**EXTRAIT RETENU:**

Capture_02Il n’est souvent pas clair au début de savoir ce que le Yoga peut nous apporter c’est souvent plus une intuition, ou un questionnement qui nous amène à nous intéresser à cela. Ensuite l’engagement dans la pratique est souvent le fait d’un chemin qui nous mène d’un questionnement à l’autre.

Par exemple, certaines personnes viennent assister à un premier cours parce qu’elles ont mal au dos ou parce qu’elles cherchent une détente. Il se peut qu’elles finissent par se demander pourquoi elles ont mal au dos, à interroger leurs tensions. Cela peut attirer leur attention vers une autre souffrance, plus profonde peut-être, qui va amener d’autres réponses ou d’autres questions.

Contrairement à ce que certains peuvent penser, en nous posant avec attention les bonnes questions, nous ne nous compliquons pas la vie. Nous la simplifions, nous l’épurons de l’inutile et ainsi nous l’éclairons. Lire la suite…

Ou télécharger l’entier du texte en pdf  « La disposition intérieure dans la pratique du Yoga »


Où un préalable est posé

Selon Patanjali, qui a écrit les premiers textes connus sur le Yoga, cette pratique vise à calmer le mental et à lever le voile des émotions qui perturbe notre perception de la réalité. Toutes nos actions pourraient alors être plus cohérentes, portées par notre « être profond », devenant ainsi une source d’épanouissement. Nous pourrions alors diminuer notre tendance à répondre de manière mécanique à notre quotidien, à sortir de nos schémas de comportements et de nos conditionnements.

**DONNÉES ENREGISTRÉES:**
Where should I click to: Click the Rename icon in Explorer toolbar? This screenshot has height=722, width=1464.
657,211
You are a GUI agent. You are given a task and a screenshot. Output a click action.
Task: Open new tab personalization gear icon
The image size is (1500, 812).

**À FAIRE:** D'après l'extrait sur le yoga, à quoi vise cette pratique selon Patanjali ? Répondez en vous fondant uniquement sur l'extrait.

**RÉPONSE RÉDIGÉE:** Elle vise à calmer le mental et à lever le voile des émotions qui perturbe notre perception de la réalité.